Henri-Paul Soulodre brosse un intéressant panorama des évolutions dans les grandes entreprises ces dernières décennies.
Ces évolutions décrites jusqu’à la domination des Directions des Achats ne se font pas « toutes choses égales par ailleurs ». Par exemple la disparition de la R&D chez les « petits » fournisseurs s’accompagne d’un appauvrissement de l’offre de leurs clients alors que l’innovation reste un moteur important de bien des secteurs.
D’autre part, la Direction des Achats du Grand Groupe Ultime (qui aura racheté quasiment tous ses concurrents) pourra-t-elle acheter directement les milliers d’individus EURL offrant leurs services ? Il y aura - il y a - un problème d’adaptation d’impédance, avec des intermédiaires qui allongeront encore la chaîne ténue qui reliera celui qui produit le service et le donneur d’ordre.
Où se passera l’apprentissage dans un tel monde ?
Parmi les grands groupes, ce sont peut être ceux qui ne resteront pas sur un modèle gains de productivité par diminution des coûts visibles (achats) mais bien plutôt ceux qui feront des paris sur le changement avec les dépenses et les équipes nécessaires, qui seront en meilleure posture.

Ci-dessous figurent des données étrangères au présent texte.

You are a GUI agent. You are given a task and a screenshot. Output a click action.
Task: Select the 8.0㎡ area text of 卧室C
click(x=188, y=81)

Je m’interroge sur la pérennité de l’illusion selon laquelle toute offre se vaut, est standardisée et banalisée (e.g. un informaticien).
Google par exemple consacre beaucoup de temps de ses collaborateurs pour recruter de nouveaux collaborateurs, et ne choisit pas les moins chers, une approche aux antipodes des Directions des Achats, et qui semble lui réussir.

Du coup, la conclusion « il est dans l'ordre des choses et du progrès des pratiques de l'économie moderne que, dès que ces contraintes réglementaires auront été levées ou fortement assouplies, on assiste à un nouvel essor de la profitabilité des grandes entreprises. … On peut parier que les bourses d'actions ne manqueront pas de saluer d'un coup de chapeau exceptionnel ces nouvelles opportunités. » parait moins certaine.